» **Task goal**
Make an exact copy of the records, leaving out the images.

***

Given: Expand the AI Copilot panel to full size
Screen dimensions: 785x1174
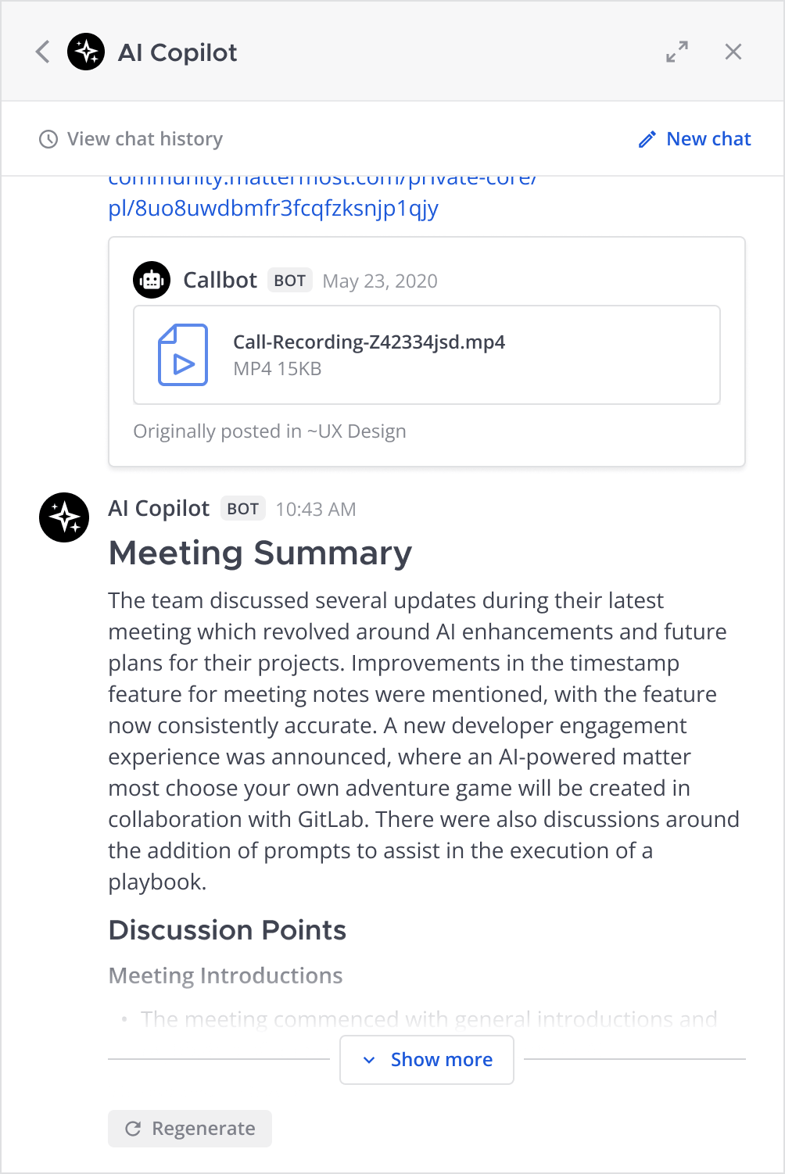Looking at the screenshot, I should point(677,52).
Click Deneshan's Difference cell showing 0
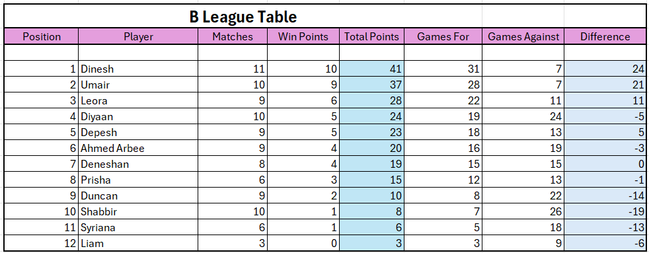Screen dimensions: 649x253 coord(605,164)
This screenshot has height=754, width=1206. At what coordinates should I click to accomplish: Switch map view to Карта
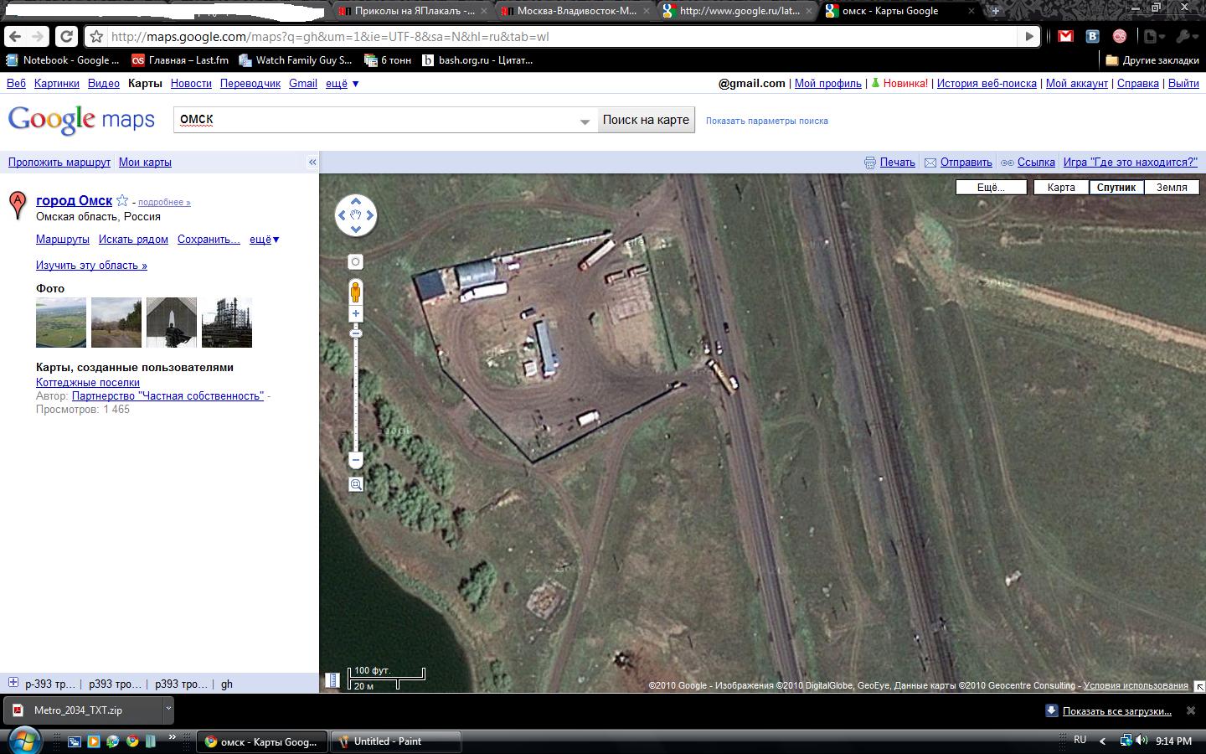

***

» **Answer to the exercise**
Given: Expand the AI Copilot panel to full size
Screen dimensions: 785x1174
Looking at the screenshot, I should point(677,52).
Click Deneshan's Difference cell showing 0
Screen dimensions: 649x253 coord(605,164)
This screenshot has height=754, width=1206. At what coordinates should I click to accomplish: Switch map view to Карта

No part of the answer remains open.